Zahwa tersenyum. Lantas mengajaknya masuk ke dalam rumah. Bik Asih terkagum-kagum melihat isi rumah.
Yah, bisa dia katakan, jika rumah Zahwa dulu, memang kalah mewahnya dengan rumah suaminya saat ini.

"Non, yang tinggal di sini, cuman Non sama suami saja?" tanya Bik  setelah dia duduk di sofa ruang tamu.

Zahwa mengangguk, dengan tersenyum. Sembari  menyiapkan sirup untuk beliau.

"Gak kualahan, Non?" tanya Bik Asih lagi. Matanya masih belum lepas dari setiap penjuru ruangan.

"Kualahan, Bik. Capek aku, tiap hari ngurus rumah ini sendirian. Mangkanya, aku manggil Bik Asih lagi. Hehehe," ujar Zahwa.

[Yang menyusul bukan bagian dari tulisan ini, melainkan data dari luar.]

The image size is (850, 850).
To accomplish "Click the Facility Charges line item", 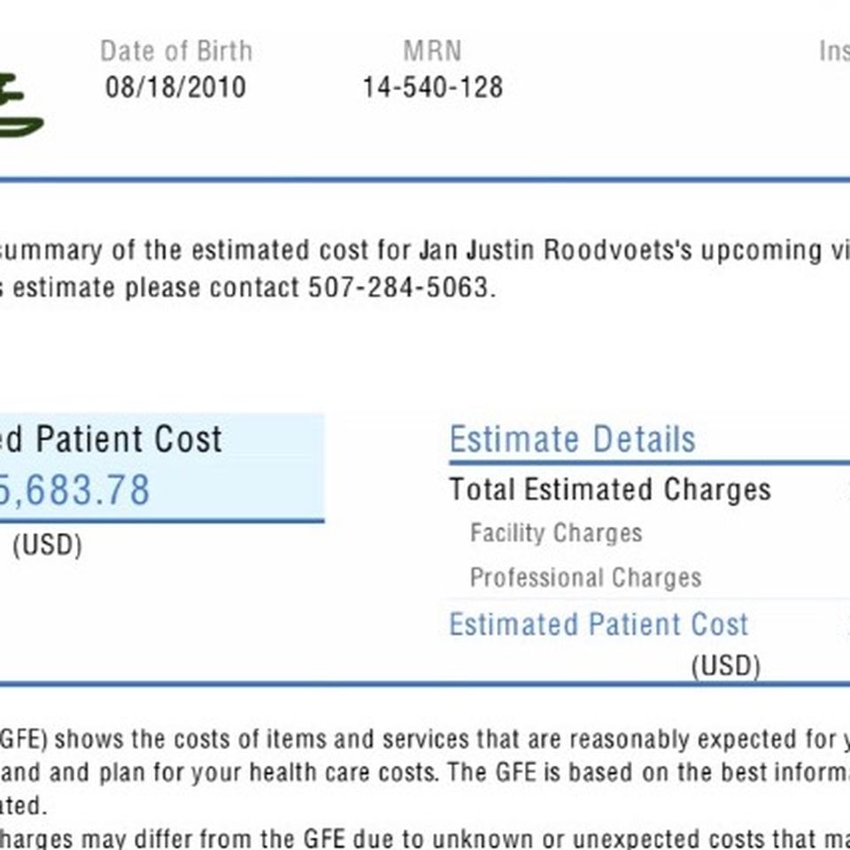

Zahwa mempersilahkan Bik Asih untuk meminum sirup yang sudah ia suguhkan.  Gak mungkin juga dia langsung memintanya, untuk bekerja. Walaupun tadi suaminya langsung memberikan tugas untuk Bik Asih.

"Sekarang, tenang, Non! Bik Asih sudah ada di sini!" Ucap Bik Asih bangga.

Mereka berbincang-bincang tentang banyak Hal. Soal Bik Asih yang semestinya hari ini kembali ke kampung, tapi karena telpon dari Zahwa tadi, dia langsung mengurungkan niatnya untuk pulang. Tentang Zahwa yang juga belum terlalu hafal dengan seisi rumah dan baru tadi dia keliling rumah. Terakhir, tentang orang tua Zahwa, yang membuatnya langsung ingin menghentikannya. Tidak tahu mengapa, Zahwa merasa jika hatinya belum sepenuhnya siap jika mengingat orang tuanya sudah tidak ada.

"Jadi, Bik. Bukannya aku tidak ingin Bibi istirahat dulu, tapi tadi suamiku langsung meminta Bibi membersihkan salah satu kamar di sini. Katanya itu kamar kakaknya dan dia akan pulang beberapa hari lagi," kata Zahwa.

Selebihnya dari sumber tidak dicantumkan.